• _Zu erledigen_:
- a) Fasse im Text über den Brush-Lettering-Font den Absatz, der mit „Ich habe aus einer händisch“ beginnt, kürzer zusammen und behalte dabei seine wesentlichen Angaben bei.
- b) Aktualisiere im Text über den Brush-Lettering-Font alles von "Besuche meine Projekt-Website." bis hinunter zu "dort unten entfernt.", wobei "Projekt-Website" durch "Projektseite" ersetzt wird.

Die Pinsel-Odyssee: Der Weg zum eigenen Brush Lettering Font

«Und was machst du so als Digezz-Projekt?» – «Ach, ich mach einen Brush Lettering-Font». Brushbittewas?

Brush Lettering. Font. Zwei Begriffe, die den Leuten ausserhalb von Instagram und anderen schriftbegeisterten Kreisen wohl nicht so direkt bekannt sind.
Also versuchen wir das ganze nochmal. Was genau habe ich im letzten Semester gemacht?

Nun, ich war begeistert. Frustriert, kurz einem Herzinfarkt nahe, hysterisch, hypernd, und dann wieder ziemlich happy. Denn ich habe mir einen Traum erfüllt.
Ich habe aus einer händisch mit einem Pinsel gezeichneten Schrift etwas gemacht, womit man auf dem Computer Buchstaben darstellen kann. Ich hab einen Font gemacht. Eine Computerschrift, aus meinem Brush Lettering.
Was genau dieses Brush Lettering ist, wie man es händisch macht, digitalisiert und zu einer Schrift verarbeitet, fragst du dich?

Besuche meine Projekt-Website. 16 Videos, 70 Bilder, 3000 Worte und der kostenlose Download meiner Schrift sind nur ein Klick auf das Bild dort unten entfernt.

Fourteen Dreams & More

14dreams

(fs)

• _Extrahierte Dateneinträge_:
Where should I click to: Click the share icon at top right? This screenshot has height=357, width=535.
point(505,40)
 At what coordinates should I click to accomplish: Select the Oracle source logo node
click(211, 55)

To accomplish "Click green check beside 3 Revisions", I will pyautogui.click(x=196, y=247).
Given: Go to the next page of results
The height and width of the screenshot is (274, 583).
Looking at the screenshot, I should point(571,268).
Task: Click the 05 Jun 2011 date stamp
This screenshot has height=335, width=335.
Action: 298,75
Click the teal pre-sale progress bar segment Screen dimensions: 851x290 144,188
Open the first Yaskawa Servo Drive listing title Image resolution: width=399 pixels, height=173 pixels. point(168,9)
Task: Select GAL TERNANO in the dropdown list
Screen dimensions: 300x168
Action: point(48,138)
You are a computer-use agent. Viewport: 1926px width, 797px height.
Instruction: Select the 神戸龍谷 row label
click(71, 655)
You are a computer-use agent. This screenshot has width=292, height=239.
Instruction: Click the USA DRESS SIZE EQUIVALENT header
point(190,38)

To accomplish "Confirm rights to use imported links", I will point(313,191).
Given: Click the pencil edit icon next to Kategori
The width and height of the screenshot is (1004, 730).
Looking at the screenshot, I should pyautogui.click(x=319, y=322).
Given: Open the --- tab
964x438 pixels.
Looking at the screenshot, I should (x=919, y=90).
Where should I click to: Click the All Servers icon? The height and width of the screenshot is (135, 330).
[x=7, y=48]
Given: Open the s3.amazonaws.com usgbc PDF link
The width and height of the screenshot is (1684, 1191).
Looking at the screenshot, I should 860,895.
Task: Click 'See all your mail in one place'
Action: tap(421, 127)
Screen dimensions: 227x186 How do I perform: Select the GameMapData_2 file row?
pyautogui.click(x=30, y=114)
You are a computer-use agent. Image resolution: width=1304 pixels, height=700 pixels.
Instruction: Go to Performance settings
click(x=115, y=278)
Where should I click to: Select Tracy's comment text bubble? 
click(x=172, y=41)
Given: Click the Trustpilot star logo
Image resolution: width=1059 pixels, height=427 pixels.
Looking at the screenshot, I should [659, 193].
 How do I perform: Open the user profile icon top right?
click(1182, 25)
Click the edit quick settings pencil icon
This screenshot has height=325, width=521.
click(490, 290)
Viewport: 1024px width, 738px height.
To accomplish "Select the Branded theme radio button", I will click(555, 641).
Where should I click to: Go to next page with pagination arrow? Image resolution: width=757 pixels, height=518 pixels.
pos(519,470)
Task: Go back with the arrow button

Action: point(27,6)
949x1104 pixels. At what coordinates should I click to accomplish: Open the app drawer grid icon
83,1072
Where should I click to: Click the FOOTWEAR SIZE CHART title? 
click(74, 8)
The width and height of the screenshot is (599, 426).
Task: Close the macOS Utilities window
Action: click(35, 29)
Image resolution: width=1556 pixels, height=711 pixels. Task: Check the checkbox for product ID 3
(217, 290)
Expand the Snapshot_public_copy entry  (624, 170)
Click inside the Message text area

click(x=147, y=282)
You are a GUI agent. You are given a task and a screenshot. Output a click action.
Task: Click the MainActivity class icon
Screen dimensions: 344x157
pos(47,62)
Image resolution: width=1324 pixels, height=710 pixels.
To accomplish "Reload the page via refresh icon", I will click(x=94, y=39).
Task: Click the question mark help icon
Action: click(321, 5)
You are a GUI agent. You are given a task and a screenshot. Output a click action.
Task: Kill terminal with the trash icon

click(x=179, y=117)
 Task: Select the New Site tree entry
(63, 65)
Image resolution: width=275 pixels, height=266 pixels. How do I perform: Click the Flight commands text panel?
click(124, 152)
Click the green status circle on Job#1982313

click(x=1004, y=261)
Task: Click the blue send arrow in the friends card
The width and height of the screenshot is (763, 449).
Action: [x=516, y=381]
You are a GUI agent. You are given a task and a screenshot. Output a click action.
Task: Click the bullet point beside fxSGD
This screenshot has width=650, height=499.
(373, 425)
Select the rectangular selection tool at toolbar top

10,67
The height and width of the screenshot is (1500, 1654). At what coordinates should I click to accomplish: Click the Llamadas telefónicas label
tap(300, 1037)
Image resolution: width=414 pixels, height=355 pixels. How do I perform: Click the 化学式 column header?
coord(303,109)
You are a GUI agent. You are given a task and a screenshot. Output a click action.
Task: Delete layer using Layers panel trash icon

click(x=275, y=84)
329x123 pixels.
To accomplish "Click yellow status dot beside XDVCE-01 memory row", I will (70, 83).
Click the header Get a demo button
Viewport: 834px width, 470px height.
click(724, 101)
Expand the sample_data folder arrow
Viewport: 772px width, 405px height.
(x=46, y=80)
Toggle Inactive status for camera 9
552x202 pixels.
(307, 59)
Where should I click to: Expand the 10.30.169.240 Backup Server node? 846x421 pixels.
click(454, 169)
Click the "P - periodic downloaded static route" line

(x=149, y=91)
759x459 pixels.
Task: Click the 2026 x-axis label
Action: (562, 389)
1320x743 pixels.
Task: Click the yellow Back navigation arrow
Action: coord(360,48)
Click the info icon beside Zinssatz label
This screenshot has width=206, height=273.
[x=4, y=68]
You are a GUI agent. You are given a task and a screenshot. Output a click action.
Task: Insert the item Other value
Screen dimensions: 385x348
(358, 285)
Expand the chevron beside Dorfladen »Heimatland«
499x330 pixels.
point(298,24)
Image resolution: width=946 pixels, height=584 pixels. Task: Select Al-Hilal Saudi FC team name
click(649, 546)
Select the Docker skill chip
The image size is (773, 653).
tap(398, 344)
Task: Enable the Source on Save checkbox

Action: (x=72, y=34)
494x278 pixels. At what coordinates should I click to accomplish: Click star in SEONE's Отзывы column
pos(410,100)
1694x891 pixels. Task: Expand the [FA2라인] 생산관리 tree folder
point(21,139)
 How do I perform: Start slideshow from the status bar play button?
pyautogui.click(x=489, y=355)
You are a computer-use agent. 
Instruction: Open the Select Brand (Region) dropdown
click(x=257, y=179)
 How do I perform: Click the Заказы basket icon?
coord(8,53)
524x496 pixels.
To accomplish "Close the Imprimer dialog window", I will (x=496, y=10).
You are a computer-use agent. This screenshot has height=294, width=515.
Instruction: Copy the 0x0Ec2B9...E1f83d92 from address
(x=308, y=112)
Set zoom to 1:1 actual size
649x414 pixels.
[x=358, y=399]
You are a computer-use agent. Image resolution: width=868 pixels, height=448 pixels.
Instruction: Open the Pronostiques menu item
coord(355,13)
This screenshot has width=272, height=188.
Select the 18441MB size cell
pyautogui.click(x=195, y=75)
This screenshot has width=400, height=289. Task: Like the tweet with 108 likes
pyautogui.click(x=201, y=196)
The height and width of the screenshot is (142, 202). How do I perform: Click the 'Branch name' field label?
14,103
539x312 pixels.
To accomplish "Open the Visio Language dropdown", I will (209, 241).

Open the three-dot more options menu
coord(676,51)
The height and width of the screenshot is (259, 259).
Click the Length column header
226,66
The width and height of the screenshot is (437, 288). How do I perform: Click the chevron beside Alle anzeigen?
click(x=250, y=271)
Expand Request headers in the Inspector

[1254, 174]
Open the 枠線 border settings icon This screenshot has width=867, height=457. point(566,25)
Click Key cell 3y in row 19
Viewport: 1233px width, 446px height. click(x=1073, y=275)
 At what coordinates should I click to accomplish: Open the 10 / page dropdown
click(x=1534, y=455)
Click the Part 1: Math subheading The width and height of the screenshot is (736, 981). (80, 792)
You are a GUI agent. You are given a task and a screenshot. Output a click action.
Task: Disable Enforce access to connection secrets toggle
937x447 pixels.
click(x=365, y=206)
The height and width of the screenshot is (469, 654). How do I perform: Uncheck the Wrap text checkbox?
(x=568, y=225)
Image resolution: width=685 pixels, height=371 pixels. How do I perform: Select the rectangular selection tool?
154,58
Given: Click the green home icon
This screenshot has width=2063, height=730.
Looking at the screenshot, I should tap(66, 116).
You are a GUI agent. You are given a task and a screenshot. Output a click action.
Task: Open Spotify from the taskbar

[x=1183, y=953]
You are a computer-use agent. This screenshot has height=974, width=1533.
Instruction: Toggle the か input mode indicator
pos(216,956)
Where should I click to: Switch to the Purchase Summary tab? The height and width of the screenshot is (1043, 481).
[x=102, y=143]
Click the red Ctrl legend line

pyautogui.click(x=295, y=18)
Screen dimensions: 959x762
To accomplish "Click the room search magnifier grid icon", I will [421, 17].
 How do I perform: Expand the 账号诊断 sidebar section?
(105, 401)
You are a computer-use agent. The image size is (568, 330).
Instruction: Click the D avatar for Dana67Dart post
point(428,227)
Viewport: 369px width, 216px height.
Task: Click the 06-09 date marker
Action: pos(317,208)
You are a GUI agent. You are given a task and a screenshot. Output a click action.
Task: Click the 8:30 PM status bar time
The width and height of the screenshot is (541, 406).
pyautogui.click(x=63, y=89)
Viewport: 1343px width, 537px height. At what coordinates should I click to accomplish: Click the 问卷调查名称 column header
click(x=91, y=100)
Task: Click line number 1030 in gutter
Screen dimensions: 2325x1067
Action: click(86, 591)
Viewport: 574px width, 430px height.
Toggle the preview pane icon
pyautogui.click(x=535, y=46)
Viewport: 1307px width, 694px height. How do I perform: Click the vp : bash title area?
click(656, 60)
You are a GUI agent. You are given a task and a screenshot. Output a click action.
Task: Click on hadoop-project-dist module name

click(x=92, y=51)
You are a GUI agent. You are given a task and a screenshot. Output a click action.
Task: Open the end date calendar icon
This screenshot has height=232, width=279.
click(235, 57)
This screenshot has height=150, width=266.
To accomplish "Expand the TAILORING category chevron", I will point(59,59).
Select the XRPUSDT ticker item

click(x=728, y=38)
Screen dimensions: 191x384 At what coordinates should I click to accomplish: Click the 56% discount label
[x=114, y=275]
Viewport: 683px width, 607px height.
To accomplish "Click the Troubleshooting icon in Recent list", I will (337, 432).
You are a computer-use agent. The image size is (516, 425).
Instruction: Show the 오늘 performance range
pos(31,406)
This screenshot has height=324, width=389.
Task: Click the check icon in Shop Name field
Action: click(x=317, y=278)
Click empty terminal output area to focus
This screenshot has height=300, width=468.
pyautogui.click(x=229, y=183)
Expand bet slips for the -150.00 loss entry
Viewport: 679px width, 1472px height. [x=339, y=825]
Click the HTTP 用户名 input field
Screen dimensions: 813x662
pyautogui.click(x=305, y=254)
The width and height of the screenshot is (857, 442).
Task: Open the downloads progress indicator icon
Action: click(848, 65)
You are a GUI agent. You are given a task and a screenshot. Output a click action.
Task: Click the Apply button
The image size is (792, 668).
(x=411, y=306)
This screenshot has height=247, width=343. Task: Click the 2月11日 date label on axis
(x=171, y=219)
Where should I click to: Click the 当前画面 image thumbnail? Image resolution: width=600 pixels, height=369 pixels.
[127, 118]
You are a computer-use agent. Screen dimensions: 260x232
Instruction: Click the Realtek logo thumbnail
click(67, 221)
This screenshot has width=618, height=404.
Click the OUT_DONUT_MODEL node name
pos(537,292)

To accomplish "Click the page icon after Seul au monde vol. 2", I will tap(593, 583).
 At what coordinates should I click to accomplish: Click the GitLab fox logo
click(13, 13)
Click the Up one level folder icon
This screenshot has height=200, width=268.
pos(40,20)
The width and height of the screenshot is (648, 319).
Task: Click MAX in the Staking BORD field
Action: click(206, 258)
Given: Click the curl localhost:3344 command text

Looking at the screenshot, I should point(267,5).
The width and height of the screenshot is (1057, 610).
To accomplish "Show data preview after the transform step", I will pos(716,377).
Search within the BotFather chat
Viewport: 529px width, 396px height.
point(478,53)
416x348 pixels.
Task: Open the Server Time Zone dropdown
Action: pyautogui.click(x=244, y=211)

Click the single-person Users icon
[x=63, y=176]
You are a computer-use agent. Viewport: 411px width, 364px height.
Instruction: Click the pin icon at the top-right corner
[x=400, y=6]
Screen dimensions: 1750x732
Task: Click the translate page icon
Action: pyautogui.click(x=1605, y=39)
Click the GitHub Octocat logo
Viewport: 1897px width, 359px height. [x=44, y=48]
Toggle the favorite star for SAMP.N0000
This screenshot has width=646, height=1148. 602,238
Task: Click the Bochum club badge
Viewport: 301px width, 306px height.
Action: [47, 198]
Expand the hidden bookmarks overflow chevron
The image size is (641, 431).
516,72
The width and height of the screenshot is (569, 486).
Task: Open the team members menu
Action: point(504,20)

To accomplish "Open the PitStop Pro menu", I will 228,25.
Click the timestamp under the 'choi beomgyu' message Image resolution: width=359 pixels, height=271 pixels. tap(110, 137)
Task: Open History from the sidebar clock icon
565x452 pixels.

• _Endergebnisse_:
- a) Ich habe aus meinem von Hand mit dem Pinsel gezeichneten Brush Lettering einen Font gemacht, also eine Computerschrift, mit der man am Computer Buchstaben darstellen kann.

- b)
Besuche meine Projektseite. 16 Videos, 70 Bilder, 3000 Worte und der kostenlose Download meiner Schrift sind nur ein Klick auf das Bild dort unten entfernt.